La pellicola di Sallam è un'opera prima dotata di un'intensità e di un carattere potentissimi. Per tutto il tempo in cui Farha è rinchiusa, lo spettatore vive insieme a lei uno stato di angoscia, di claustrofobia e di solitudine impressionanti. Gli occhi della protagonista sono l'unica fonte di informazione, ma la sua è una visione parziale. Sono i rumori, le voci e i suoni intorno a costituire la sua realtà, e spesso sono dei peggiori. Il pianto di un bambino abbandonato a morire di stenti, colpi di armi da fuoco, donne che gridano implorando e pregando.
Ed è appunto, forse, solo la preghiera che permette a Farha di non impazzire. Credere in qualcuno o qualcosa che veglia su di lei, nella speranza di rivedere i suoi affetti, le dà un motivo per andare avanti. Il cambiamento fisico accompagna ovviamente quello psicologico, la debolezza si percepisce anche e soprattutto nelle allucinazioni, che di tanto in tanto si affacciano nella mente della ragazza.
Ciò che più sconvolge è la consapevolezza che il destino toccato a Farha riguarda milioni di persone in tutto il mondo. La tragicità della situazione emerge in maniera preponderante, proprio perché in principio abbiamo visto due teenager scambiarsi opinioni, consigli, segreti. Il sogno di un'istruzione che per alcuni è un'utopia – come per Farha – si infrange davanti alla disumanità della guerra. Non ci sono, né mai potranno esserci, vincitori e vinti, ma solo vittime.

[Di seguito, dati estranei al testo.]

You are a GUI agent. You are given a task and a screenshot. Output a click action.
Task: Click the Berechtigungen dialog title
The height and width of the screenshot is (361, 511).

La Sallam scrive e dirige un film che è anche un atto di accusa, un importante documento che merita di essere tramandato e valorizzato, un inno al valore della vita. Farha ha la naturale capacità di emozionare e di far riflettere, entrando nel cuore (e negli occhi) del suo pubblico. Duro, asciutto, necessario, non sorprende sia stato scelto tra i titoli in concorso al Toronto International Film Festival. E si rivela una delle migliori proposte della kermesse capitolina, che a volte sa davvero scovare dei gioielli dalle cinematografie straniere.
Incredibilmente meritevoli le prove attoriali, in primis quelle della quasi esordiente Taher e di Barhom (già apprezzato nella serie Tyrant).